Hi,
I want to create a network out of gene expression data of a cancer cell line. The main goal is to analyze the topology of such a network that represents the cancer cell line. I used R to retrieve 3 samples from GEO for a specific cell line, then used the CollapseRows() method to collapse probe-IDs to a protein identifier, after averaging the 3 samples I picked the top 20 percent of the most expressed genes and used these to query iRefIndex. I then created a network containing these genes/proteins and the interactions between them collected from iRefIndex.
Is this sensible to do when trying to create a network representation of a specific cancer cell-line? Or am I approaching this in a wrong way?

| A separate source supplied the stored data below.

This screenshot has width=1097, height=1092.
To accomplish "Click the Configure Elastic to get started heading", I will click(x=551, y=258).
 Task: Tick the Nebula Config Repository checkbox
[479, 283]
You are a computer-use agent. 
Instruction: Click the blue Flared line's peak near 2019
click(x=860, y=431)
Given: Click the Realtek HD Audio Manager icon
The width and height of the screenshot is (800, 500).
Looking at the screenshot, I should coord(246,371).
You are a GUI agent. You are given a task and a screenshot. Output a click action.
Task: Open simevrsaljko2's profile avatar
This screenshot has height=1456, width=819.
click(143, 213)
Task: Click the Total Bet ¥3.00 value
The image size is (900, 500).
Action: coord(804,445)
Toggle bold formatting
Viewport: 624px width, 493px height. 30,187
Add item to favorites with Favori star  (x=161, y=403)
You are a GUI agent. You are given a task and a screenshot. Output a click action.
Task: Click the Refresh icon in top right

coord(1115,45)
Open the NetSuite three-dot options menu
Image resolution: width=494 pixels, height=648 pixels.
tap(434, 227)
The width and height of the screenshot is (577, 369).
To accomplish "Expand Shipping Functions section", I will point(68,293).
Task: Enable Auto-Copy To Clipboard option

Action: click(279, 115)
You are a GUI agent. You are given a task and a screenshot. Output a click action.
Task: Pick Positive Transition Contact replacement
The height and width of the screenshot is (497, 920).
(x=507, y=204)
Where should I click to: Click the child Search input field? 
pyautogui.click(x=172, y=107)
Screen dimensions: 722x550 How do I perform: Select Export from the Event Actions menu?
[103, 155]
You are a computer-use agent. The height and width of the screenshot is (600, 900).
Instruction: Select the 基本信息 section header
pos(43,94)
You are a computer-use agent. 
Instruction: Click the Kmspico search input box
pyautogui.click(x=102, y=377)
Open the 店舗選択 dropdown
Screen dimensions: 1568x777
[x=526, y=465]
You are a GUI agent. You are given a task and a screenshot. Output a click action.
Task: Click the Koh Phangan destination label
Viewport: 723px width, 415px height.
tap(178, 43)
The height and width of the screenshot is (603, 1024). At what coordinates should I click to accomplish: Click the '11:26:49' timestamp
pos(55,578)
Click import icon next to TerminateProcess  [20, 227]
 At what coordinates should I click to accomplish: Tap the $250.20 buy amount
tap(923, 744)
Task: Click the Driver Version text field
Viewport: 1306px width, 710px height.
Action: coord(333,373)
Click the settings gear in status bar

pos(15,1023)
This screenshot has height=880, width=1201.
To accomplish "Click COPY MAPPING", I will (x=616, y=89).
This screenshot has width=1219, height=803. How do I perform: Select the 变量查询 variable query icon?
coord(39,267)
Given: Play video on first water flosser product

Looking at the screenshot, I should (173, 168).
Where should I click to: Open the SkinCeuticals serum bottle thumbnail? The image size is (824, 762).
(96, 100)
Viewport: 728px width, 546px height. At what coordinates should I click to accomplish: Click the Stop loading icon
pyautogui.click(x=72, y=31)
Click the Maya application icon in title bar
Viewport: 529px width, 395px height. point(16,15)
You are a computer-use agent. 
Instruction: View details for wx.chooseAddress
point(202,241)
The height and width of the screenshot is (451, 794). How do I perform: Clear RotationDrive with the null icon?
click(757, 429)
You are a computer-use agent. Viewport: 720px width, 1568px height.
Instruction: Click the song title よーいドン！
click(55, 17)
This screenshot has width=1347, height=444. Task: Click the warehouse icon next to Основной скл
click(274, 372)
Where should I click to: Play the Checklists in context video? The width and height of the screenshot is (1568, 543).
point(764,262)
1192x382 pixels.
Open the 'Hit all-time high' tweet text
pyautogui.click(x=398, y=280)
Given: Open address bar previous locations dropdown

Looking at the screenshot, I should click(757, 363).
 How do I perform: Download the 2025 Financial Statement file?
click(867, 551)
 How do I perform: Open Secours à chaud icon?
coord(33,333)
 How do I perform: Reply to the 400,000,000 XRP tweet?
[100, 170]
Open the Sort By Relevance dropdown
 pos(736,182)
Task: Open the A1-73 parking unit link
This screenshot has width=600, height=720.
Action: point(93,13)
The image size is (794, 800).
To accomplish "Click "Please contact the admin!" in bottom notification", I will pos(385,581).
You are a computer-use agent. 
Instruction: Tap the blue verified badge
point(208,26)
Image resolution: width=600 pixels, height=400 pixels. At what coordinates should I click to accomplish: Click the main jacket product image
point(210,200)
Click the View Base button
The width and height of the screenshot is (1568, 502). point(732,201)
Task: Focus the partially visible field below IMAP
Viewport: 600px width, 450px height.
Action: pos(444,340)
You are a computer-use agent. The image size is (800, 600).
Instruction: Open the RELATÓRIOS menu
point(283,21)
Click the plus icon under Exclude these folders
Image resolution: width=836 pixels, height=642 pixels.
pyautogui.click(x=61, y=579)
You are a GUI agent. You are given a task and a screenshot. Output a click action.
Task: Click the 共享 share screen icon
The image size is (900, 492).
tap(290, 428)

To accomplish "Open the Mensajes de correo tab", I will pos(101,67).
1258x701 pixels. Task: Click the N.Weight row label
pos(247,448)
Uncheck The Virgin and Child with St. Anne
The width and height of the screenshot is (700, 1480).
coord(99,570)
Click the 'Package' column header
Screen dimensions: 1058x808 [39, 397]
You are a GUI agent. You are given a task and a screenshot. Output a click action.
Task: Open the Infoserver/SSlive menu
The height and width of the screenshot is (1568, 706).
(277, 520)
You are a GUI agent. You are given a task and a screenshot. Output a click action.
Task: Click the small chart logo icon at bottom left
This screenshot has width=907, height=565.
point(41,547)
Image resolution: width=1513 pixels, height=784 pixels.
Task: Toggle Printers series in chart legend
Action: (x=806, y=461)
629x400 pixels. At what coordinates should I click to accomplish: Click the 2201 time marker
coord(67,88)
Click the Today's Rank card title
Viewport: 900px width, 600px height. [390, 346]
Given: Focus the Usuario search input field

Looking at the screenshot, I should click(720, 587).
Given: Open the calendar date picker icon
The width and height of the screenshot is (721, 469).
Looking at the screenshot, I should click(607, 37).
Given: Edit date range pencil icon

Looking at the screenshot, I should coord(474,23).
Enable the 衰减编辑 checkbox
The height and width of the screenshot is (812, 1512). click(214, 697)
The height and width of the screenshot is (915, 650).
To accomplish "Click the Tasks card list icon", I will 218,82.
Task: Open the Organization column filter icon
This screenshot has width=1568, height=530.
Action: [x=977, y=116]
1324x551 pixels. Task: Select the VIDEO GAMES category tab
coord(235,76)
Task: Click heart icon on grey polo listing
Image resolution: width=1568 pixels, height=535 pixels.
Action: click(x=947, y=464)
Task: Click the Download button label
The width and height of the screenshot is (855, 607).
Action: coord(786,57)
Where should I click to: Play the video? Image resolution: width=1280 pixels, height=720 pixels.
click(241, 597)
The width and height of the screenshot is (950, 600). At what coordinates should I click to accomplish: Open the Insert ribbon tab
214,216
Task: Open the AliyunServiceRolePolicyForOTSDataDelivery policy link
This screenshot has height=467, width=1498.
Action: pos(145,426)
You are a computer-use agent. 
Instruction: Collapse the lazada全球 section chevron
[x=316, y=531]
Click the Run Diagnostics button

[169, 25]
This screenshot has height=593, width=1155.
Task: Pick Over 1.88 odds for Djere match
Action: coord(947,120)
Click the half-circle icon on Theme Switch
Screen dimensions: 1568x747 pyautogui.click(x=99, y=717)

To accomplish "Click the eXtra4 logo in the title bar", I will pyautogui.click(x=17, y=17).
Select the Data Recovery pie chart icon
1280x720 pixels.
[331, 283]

Is sample n=3 sufficient to create a network, do you think?
No, and I was hoping to find more samples, and I have, but they are from different GeneChips (Affy HG-U133 Plus 2.0, Affy HG-U95, ...). Some more info: the cell lines I want to create networks for are the NCI-60 cancer cell lines. I know CellMiner has data on these, but coming from a coding background not knowing a lot of biology makes it hard to fully utilize CellMiner when I don't fully understand all the tools there. How many samples would be sufficient to create a network per cell line?
As many samples as you can find, I believe. Derermining 'power' in expression studies is difficult, even more so where network analysis is concerned. Just be aware that network analyses are mostly based on correlation, so, Parson, Spearman, or Kendal correlation values.